Open crou opened 7 years ago
Big/larger request that is looping in a TCP Retransmission pattern:
Compared to a Small request, properly working:
cc @mavenugo @dineshgovindasamy @kallie-b
Hi, still no update? I have the same behavior with hybrid docker swarm running on Azure and on a vmware infrastructure.
Here is a screen capture / demo between 2 linux and 1 windows. Linux to linux is working great, no packet size issue. But on Windows <=> Linux, it works as long as I send packet <= 1450. Any larget packet sent, the is no answers.
@crou -- Apologies for the delay here.
So as I look at your docker service create
commands above, I'm seeing an issue. You're missing the flag that sets dnsrr
as the endpoint mode for your services. Today, the default service endpoint mode (vip
) is not supported on Windows, so you need to make sure to specify the dnsrr
endpoint for all services running on a cluster that includes Windows nodes.
So, try this. Run both of your networks again, but include the --endpoint-mode dnsrr
flag in your command:
docker service create --network mynet --constraint node.labels.os==windows --name winapp --endpoint-mode dnsrr crou/mytest main.exe
docker service create --network mynet --constraint 'node.labels.os == linux' --name httpd --endpoint-mode dnsrr httpd
Let me know if this fixes your issue...
(Also, see our docs for more context on why you must include the dnsrr
specification during service creation today)

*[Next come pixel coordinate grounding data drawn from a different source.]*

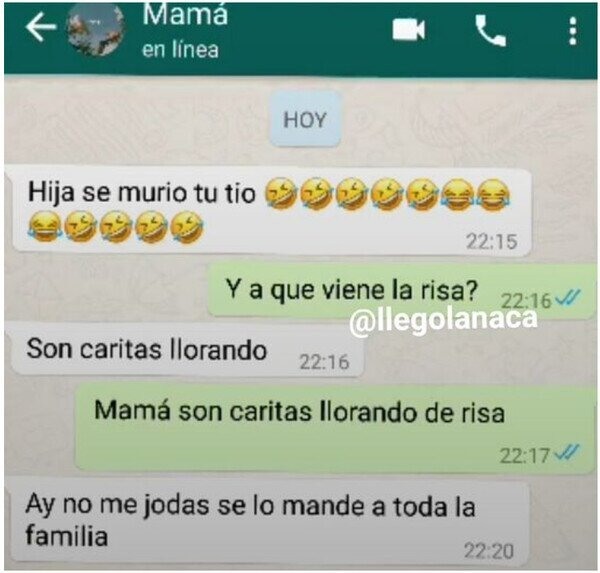Select the 'Y a que viene la risa?' message
This screenshot has height=573, width=600.
tap(402, 291)
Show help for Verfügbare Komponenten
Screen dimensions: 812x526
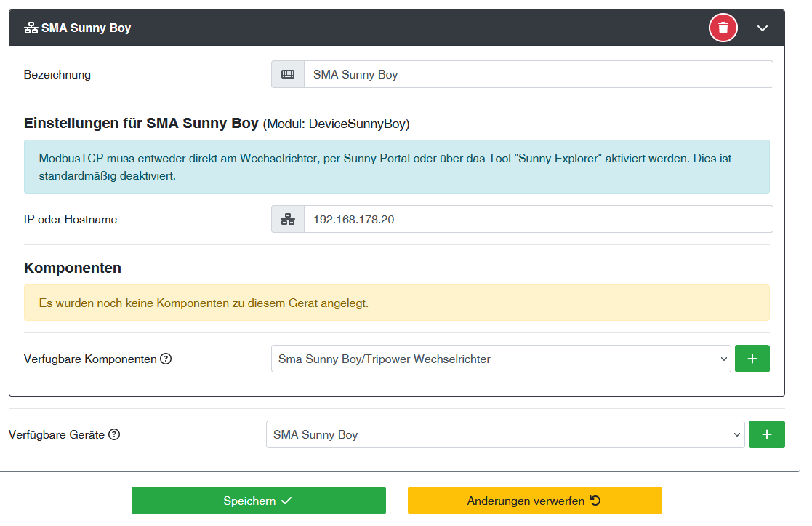(166, 359)
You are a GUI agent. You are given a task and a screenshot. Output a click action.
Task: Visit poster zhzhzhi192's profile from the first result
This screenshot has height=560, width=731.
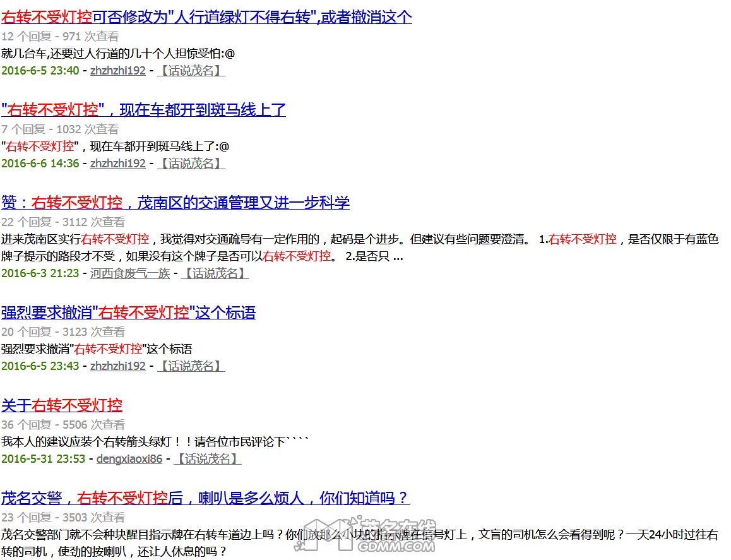118,70
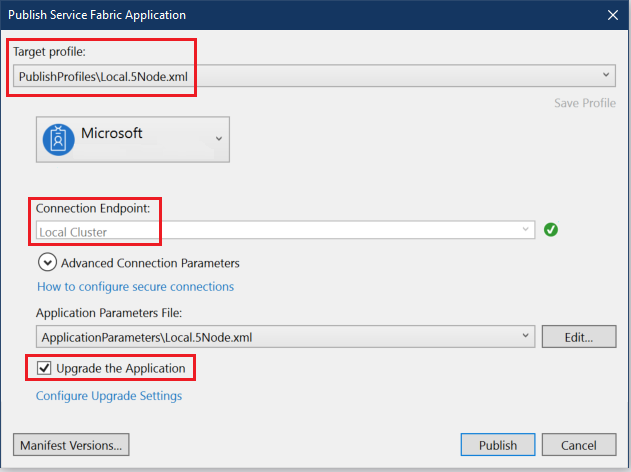Open How to configure secure connections link
This screenshot has height=472, width=631.
135,286
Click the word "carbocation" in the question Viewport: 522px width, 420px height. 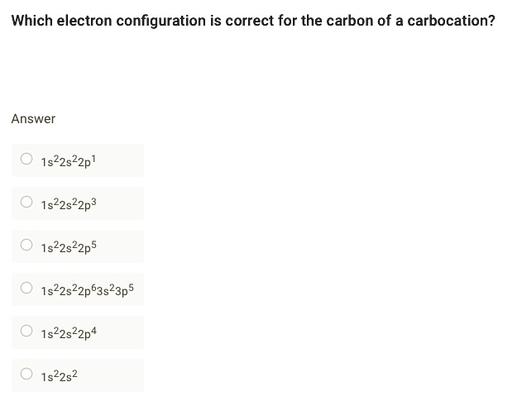448,21
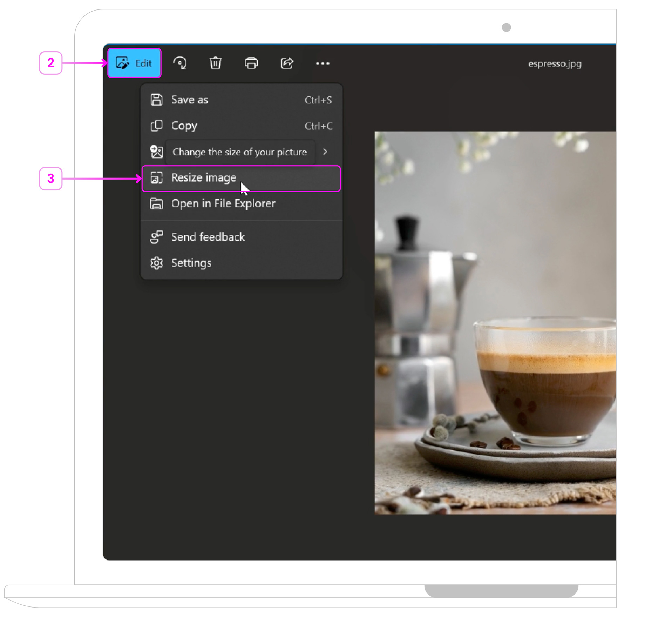Click the trash can delete icon
Image resolution: width=672 pixels, height=617 pixels.
(215, 63)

Thanks for the answer @kallie-b but that doesn't help. I've tried the service (both on linux and win box) with the dnsrr mode and it doesn't change anything. The ping work up to 1450 bytes. But any packet larger than this, request fails (icmp or tcp).
@crou Okay, thanks. Let me check with my team on this, and I'll get back to you asap!
In the meantime, I've also opened a ticket with Microsoft and after a few message exchanges, I've got the following email from a MS Support Escalation Engineer:
"At this point the PG(product group) has said that this is bug which they need to investigate and fix it. We don’t have any time lines yet as to when this would-be root caused and when the fix would be released. It can take a 2 or 3 weeks and even more than that. "[...]
Well, it doesn't look good so far for Hybrid Linux and Windows Docker Swarm. @kallie-b , let me know if you have more feedback from your team, because even if you demonstrated that an hybrid scenario is possible, pushing just a bit more your lab will confirm that the network is not working between your containers.
@crou thanks for the detailed report. Could you provide a pcap file of the traffic captured on the Linux VM (host) eth0 interface and ideally also a packet capture from the Windows host. The overlay networking (VXLAN) adds an overhead of 50 bytes hence we see fragmentation but it's not clear where things go wrong.
Here are the pcap files.
issue-33596.zip
Both scenarios have been executed by running the command from the linux container to the windows container.
The first working scenario where PING and CURL requests are working WORKING: ping 10.100.1.4 -s 1342 curl http://10.100.1.4:8080 (linux and windows host pcap files)
and a NOT-WORKING scenario where the request exceed the working threshold: ping 10.100.1.4 -s 1343 curl -X POST -H "param1:A............................................................................................................................................................................................................................................................................................................................................................................................................................................................................................................................................................................................................................................................................................................................................................................................................................................................................................................................................................................................................................................................................................................................................................................................................................................................................Z" http://10.100.1.4:8080 --verbose
The capture seems to confirm that the windows host receive the proper request but fails to handle the query to the container.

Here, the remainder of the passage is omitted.